§ DATA RECORDS
++++++

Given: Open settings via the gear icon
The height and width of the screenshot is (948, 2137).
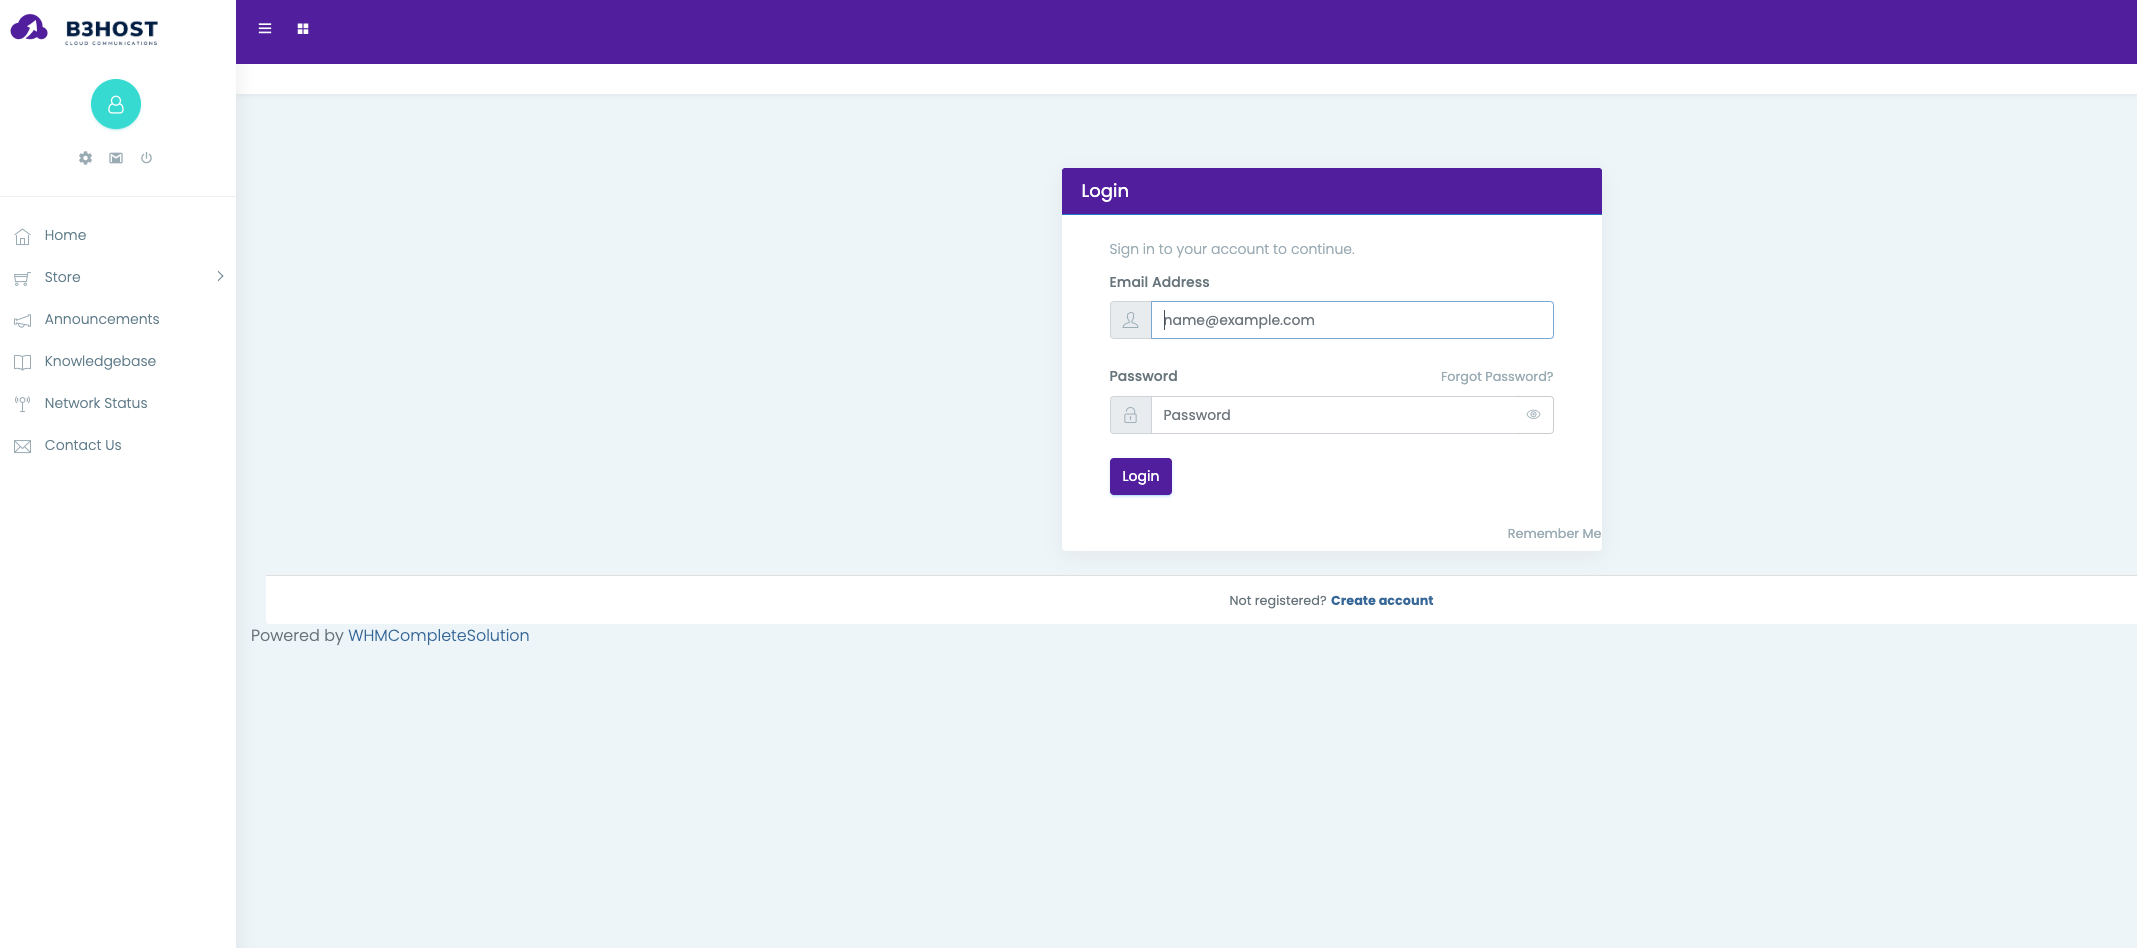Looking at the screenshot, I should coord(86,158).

++++++

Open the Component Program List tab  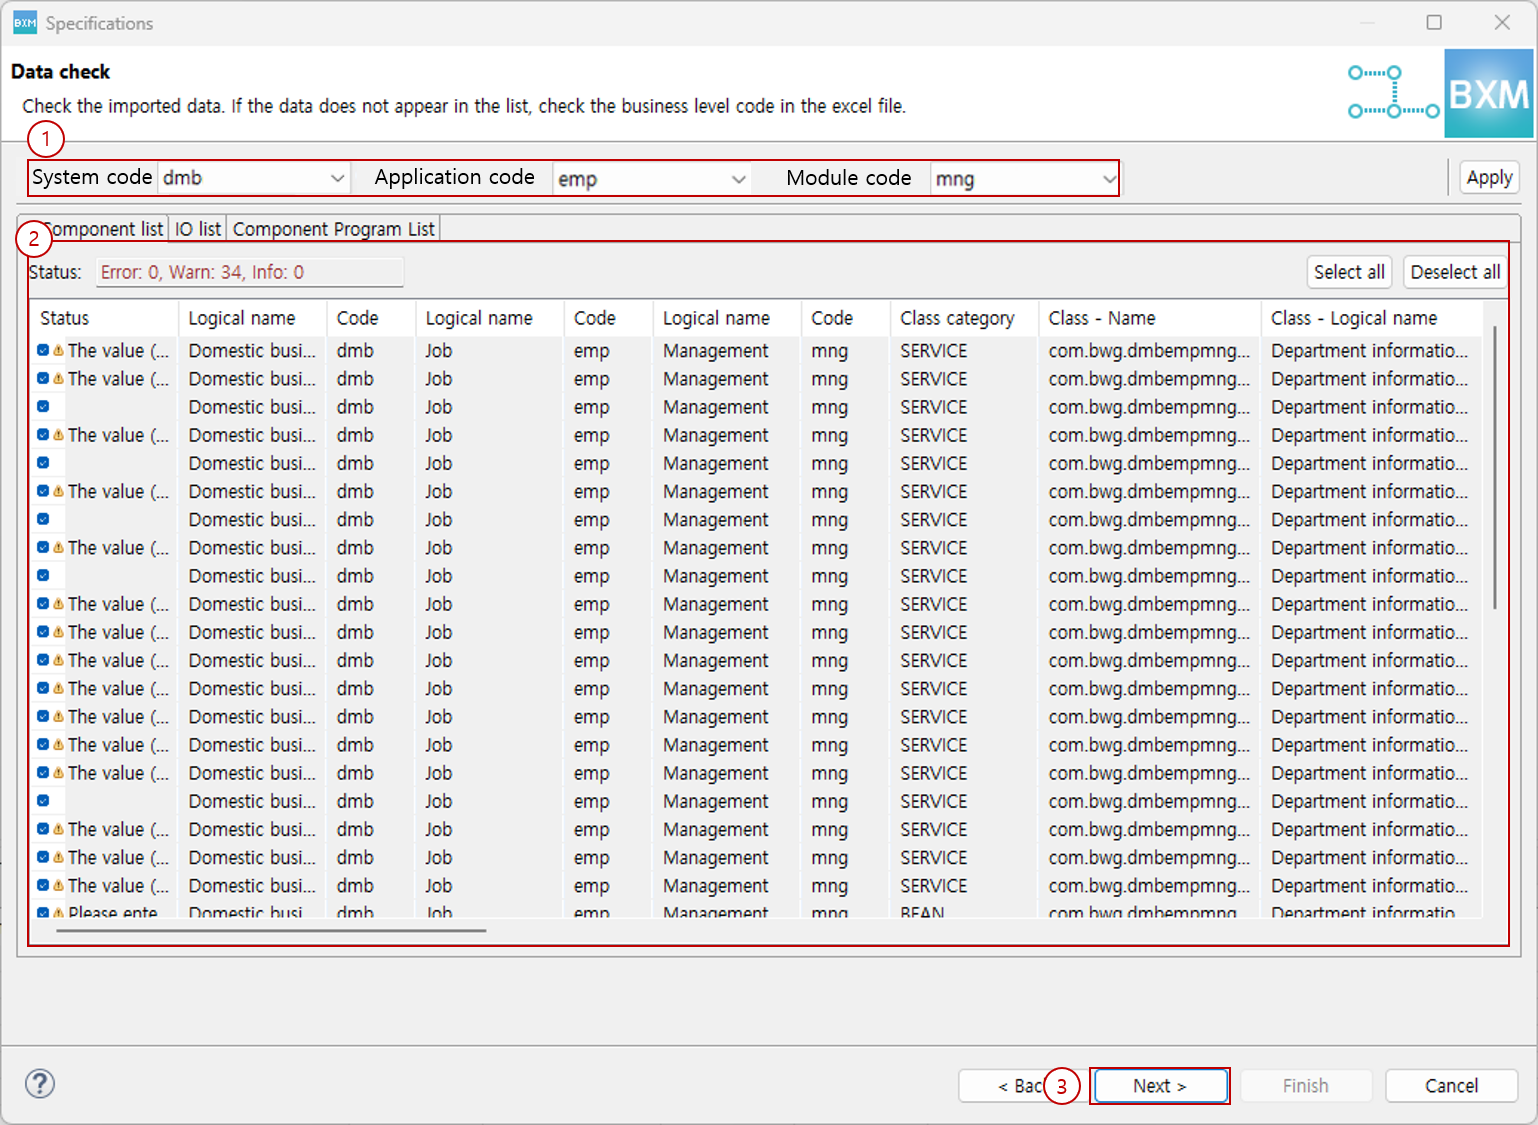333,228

++++++

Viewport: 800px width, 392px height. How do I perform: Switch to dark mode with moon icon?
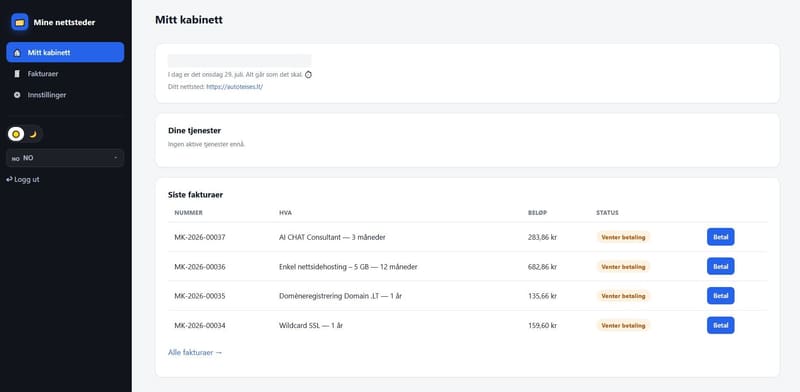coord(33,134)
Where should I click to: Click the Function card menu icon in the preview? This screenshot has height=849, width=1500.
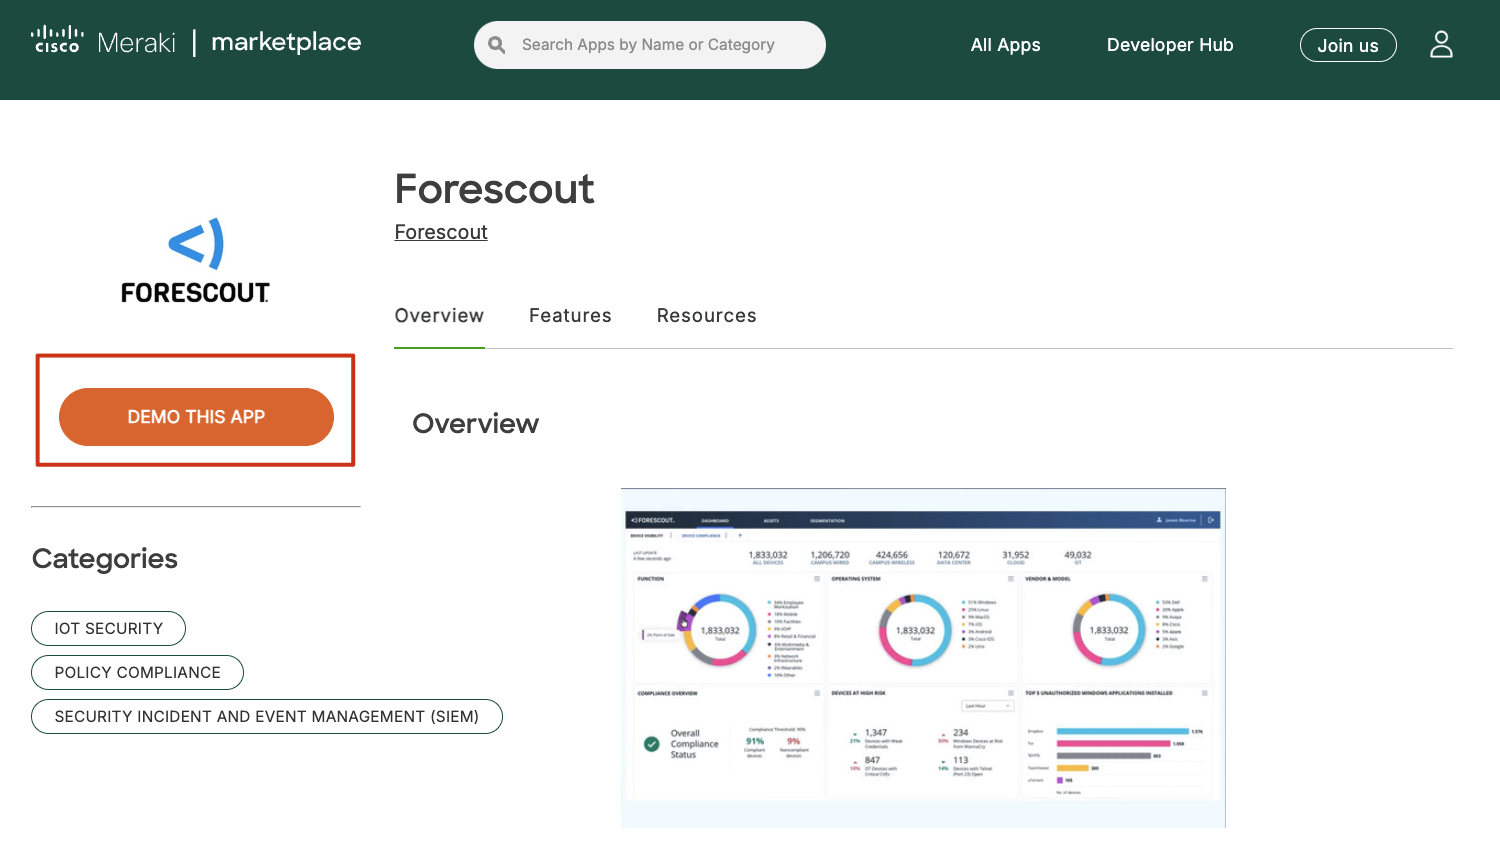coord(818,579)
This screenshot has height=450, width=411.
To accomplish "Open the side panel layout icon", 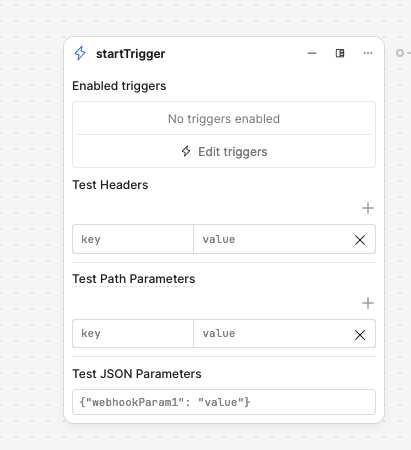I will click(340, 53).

++++++

§ ASSIGNMENT
Keep to the lines above from the line with "Viewport: 800px width, 392px" to the line with "This screenshot has height=450, width=411.", and set down exactly those, inclusive, with nothing else and every picture left out.

§ WORKED SOLUTION
Viewport: 800px width, 392px height. How do I perform: Switch to dark mode with moon icon?
coord(33,134)
Where should I click to: Click the Function card menu icon in the preview? This screenshot has height=849, width=1500.
coord(818,579)
This screenshot has height=450, width=411.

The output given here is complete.